【企情-1】従業員ストックオプション制度(その1)~基本編

ストックオプションとは

ストックオプションの仕組み

  • ストックオプションとは、ある株式について、ある一定の価格“行使価格”or“ストライクプライス”と呼びます)で、買うことのできる権利“コールオプション”と呼びます)や売ることのできる権利“プットオプション”と呼びます)を指します。
  • ストックオプション取引とは、上述のオプションを、市場価格或いは合理的に計算された価格“オプション価格”と呼びます)で買ったり(“オプションの買い”)、売ったり(“オプションの売り”)することを指します。

  • オプションの権利行使とは、オプションの買手(コールオプションor プットオプションの買手)が、権利を行使して、当該株式を行使価格で買う、または、売ることです。
    オプションの買手は、市場等の状況次第では権利を行使しないことも可能です。

オプションの売手と買手

 

 

従業員ストックオプション制度

従業員ストックオプションとは

会社従業員に対して、自社株のコールオプション売却あるいは無償で供与するする(従業員購入あるいは無料で受領する)制度です。すなわち、従業員は、自身が所属する会社の株式を購入する権利を有償あるいは無償で買うことを意味します。

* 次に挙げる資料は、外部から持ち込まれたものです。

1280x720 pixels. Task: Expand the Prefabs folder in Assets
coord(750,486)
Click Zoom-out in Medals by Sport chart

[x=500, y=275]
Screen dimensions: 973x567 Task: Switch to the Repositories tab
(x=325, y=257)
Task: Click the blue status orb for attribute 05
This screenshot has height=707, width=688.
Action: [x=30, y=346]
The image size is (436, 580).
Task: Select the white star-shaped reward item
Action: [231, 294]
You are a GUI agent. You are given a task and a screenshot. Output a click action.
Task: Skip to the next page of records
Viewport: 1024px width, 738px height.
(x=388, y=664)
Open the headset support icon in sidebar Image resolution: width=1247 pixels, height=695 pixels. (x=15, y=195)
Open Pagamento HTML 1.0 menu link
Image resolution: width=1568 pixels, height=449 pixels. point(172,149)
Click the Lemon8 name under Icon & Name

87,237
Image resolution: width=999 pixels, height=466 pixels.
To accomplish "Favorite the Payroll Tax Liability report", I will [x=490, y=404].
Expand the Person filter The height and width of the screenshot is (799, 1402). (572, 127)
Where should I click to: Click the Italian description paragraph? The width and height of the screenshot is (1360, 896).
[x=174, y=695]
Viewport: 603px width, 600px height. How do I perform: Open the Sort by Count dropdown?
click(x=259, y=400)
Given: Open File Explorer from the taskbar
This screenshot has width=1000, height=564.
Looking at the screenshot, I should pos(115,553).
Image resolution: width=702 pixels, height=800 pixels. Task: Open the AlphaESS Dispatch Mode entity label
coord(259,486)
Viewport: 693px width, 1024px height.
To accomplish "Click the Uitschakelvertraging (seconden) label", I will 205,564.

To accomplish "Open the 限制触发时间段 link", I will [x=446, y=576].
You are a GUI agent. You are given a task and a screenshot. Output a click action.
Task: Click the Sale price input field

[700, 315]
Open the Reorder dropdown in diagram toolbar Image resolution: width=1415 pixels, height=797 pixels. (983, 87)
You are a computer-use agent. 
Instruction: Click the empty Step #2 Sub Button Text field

従業員ストックオプションは、米国で1970年代以降、有能な従業員の確保のために利用されはじめました。
日本でも1990年代に一部外資系企業の日本法人で活用されはじめ、1997年の商法改正によって日本企業でも全面解禁されました。
また、2022年に施行された持ち株会社制度の導入により、持ち株会社がグループ企業の株式を保有し、それを従業員に対してストックオプションとして提供することが可能となりました。

従業員ストックオプション導入の目的

従業員のモチベーション向上

従業員が企業の成長や成功に直接的に関与する機会を提供します。
将来株式を購入することで利益を得る可能性があるため、従業員は企業の目標達成や業績向上に対して強いモチベーションを持つことが期待されます。

従業員の忠誠心の醸成

従業員が長期的な視野で企業に関わることを促します。ストックオプションを保有することで、従業員は企業の株主としての意識を持つことができ、組織の目標達成に向けた忠誠心や責任感を高める効果があります。

優秀な人材の確保と留任

競争の激しい人材市場で優秀な人材を引き付けるためのツールとなります。
将来株式を購入する権利が与えられることで、報酬パッケージの一部として魅力的な要素となります。
また、ストックオプションの保有が将来の報酬や資産形成の機会となるため、従業員の留任を促進する効果もあります。

企業の資本構造やキャッシュフローの効率化

従業員ストックオプションは、企業の資本構造やキャッシュフローの効率化に寄与することがあります。
ストックオプションを報酬として提供することで、従業員に現金報酬を支払う必要がなくなり、企業のキャッシュフローを節約することができます。

従業員ストックオプション導入に関する最近の潮流

スタートアップ企業での導入促進

スタートアップ企業がストックオプション制度を導入するケースが増えています。
ストックオプションは、従業員のモチベーション向上や優秀な人材の確保に効果的であり、成長段階のスタートアップ企業にとって魅力的な報酬制度となっています。

多様な従業員層への拡大

以前は、主に役員や幹部層に対してストックオプションが提供されるケースが多かったですが、最近では一般従業員や新入社員など、より広い範囲の従業員層への提供が進んでいます。
これにより、従業員全体のモチベーション向上や企業に対する忠誠心の醸成が図られることが期待されています。

持ち株会社制度の影響

2022年に施行された持株会社制度の導入により、企業グループ内でのストックオプションの活用が促進されています。
持株会社制度では、持ち株会社がグループ企業の株式を保有し、それを従業員に対してストックオプションとして提供することが可能となりました。

規制の強化

近年、ストックオプション制度に関する規制の強化が行われています。
例えば、公正取引委員会によるストックオプションの競争法上の規制や、会計基準の改定による報酬計上の厳格化などがあります。
これにより、企業はより透明性の高い報酬制度の運用や適切なガバナンスの確保に注力する必要があります。